# [WORK REQUEST]
All lines in the records below with the word "from" must be returned.

[Stored data]
------------------------------------

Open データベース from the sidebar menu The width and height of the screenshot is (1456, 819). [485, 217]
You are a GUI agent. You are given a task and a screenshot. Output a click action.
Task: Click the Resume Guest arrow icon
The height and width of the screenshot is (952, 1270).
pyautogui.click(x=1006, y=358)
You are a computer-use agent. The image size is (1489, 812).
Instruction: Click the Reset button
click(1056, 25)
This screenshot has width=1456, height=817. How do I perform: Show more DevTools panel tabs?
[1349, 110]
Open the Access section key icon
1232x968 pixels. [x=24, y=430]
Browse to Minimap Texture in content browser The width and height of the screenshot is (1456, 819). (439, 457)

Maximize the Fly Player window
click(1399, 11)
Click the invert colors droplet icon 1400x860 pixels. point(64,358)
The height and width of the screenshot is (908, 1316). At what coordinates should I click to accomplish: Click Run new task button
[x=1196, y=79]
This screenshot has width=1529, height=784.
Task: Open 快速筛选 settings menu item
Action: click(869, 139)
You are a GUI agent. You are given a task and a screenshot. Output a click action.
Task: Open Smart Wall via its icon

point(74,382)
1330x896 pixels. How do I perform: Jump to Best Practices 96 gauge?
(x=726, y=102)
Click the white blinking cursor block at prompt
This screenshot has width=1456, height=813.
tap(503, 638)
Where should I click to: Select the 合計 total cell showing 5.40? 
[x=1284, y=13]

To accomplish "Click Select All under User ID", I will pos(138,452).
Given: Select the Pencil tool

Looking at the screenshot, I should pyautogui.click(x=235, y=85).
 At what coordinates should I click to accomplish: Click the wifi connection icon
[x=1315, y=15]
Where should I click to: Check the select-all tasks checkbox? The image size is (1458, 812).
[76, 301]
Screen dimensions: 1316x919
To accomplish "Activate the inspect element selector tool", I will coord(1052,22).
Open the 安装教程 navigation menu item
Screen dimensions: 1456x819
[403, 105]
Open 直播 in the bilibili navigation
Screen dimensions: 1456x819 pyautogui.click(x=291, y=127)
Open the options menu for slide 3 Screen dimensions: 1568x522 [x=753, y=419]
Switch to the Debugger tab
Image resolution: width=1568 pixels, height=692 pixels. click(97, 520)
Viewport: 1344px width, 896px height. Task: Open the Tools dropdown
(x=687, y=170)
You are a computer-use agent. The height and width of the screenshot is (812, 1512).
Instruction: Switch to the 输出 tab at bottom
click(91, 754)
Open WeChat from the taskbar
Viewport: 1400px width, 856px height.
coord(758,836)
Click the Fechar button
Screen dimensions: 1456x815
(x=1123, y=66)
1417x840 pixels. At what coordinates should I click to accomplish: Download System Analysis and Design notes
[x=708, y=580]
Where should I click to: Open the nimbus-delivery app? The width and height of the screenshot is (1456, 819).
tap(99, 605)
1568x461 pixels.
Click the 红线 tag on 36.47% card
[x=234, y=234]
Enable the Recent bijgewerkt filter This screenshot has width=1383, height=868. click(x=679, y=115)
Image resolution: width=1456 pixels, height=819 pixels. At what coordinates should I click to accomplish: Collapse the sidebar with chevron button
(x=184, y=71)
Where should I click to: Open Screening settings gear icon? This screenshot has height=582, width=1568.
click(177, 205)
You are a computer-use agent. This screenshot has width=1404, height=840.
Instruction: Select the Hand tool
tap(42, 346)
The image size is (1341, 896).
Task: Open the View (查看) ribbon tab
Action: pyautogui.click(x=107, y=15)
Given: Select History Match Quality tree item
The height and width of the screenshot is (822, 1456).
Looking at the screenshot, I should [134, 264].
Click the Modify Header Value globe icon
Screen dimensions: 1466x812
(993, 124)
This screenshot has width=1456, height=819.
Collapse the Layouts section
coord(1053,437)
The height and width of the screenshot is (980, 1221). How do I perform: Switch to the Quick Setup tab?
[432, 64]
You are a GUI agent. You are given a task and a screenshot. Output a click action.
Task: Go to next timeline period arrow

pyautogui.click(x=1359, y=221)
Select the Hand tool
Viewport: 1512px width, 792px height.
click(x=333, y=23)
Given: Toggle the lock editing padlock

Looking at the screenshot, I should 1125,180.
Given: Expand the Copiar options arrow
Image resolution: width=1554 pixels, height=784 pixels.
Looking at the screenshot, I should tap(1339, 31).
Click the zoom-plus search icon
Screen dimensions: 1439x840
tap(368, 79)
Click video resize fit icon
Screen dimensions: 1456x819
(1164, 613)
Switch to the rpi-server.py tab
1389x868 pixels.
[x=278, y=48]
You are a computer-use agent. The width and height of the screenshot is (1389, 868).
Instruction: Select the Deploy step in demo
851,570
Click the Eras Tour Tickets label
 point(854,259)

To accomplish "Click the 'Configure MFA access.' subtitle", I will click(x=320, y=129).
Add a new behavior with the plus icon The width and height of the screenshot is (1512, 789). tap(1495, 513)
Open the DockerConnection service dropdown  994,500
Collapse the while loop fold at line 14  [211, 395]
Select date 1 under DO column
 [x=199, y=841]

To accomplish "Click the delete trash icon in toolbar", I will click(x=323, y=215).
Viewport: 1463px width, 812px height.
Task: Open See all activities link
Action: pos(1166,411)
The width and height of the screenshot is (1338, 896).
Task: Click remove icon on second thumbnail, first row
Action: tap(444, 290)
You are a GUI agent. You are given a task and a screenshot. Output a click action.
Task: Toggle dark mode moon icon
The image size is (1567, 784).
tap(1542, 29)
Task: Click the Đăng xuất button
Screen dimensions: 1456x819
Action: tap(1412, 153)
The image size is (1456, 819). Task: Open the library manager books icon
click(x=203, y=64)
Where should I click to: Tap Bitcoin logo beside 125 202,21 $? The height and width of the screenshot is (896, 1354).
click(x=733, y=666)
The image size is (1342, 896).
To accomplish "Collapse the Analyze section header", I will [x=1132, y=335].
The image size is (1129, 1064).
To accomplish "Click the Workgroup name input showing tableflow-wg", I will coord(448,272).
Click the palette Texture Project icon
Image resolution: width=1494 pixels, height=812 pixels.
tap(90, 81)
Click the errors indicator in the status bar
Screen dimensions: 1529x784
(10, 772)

------------------------------------

# [THE COMPLETED TASK]
Open データベース from the sidebar menu The width and height of the screenshot is (1456, 819). [485, 217]
Open WeChat from the taskbar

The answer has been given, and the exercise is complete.